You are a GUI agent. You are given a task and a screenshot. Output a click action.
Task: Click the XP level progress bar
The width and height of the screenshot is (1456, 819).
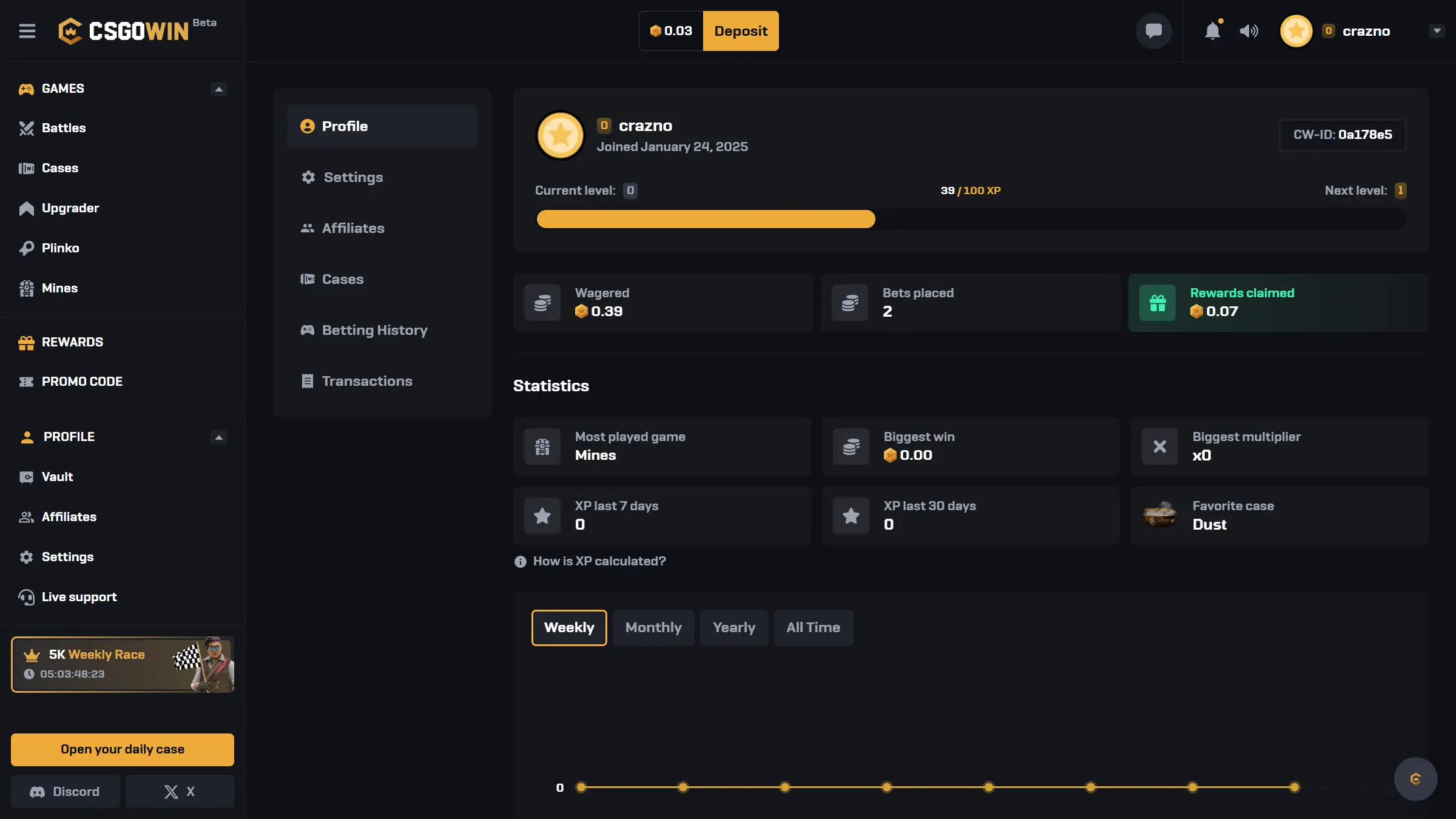[971, 219]
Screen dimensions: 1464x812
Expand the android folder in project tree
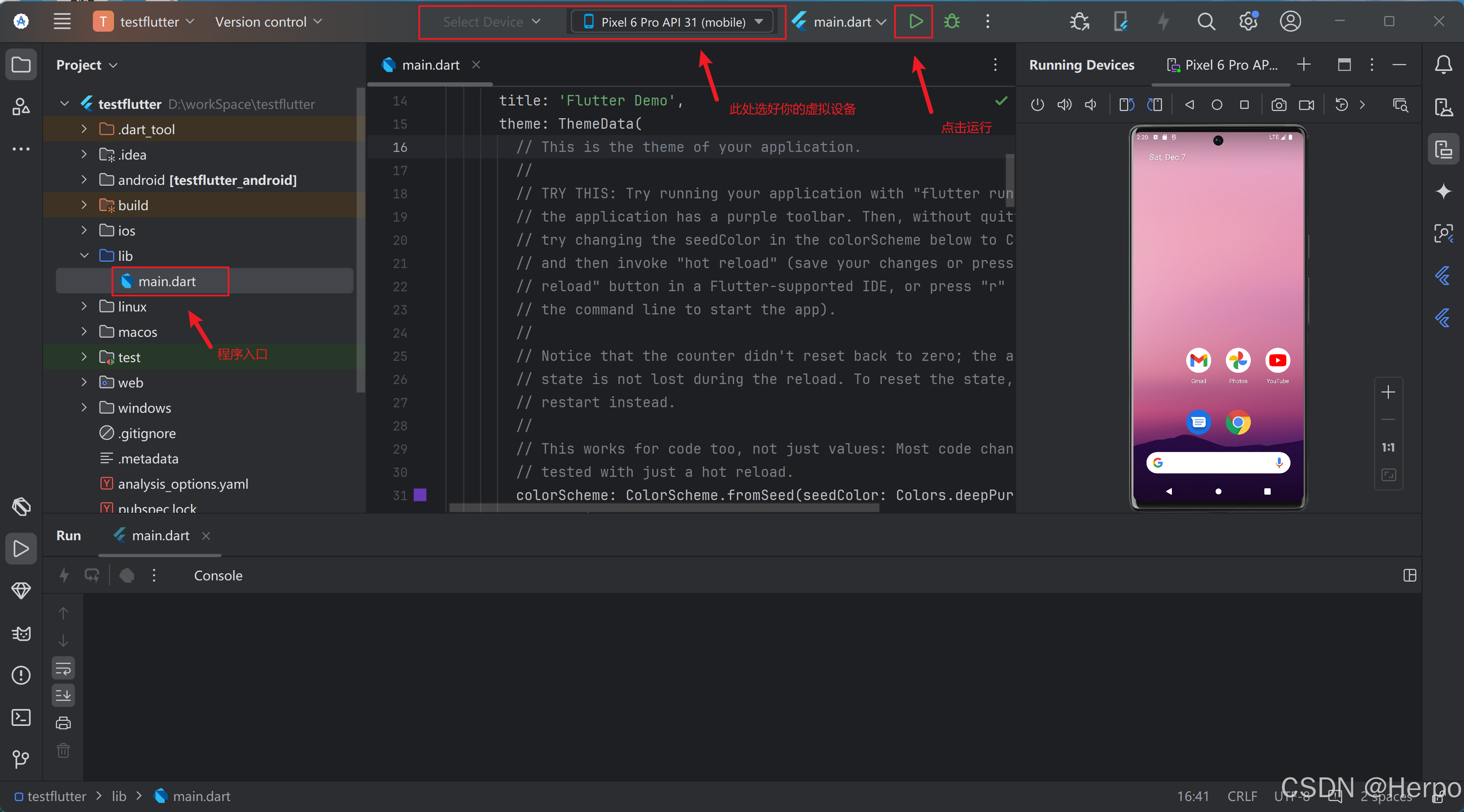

::::::::::

__TASK BRIEF__. Repeat the preceding records exactly but drop the images.

__RESULT OF THIS TASK__.
You are a GUI agent. You are given a task and a screenshot. Output a click action.
Task: Click the XP level progress bar
The width and height of the screenshot is (1456, 819).
[971, 219]
Screen dimensions: 1464x812
Expand the android folder in project tree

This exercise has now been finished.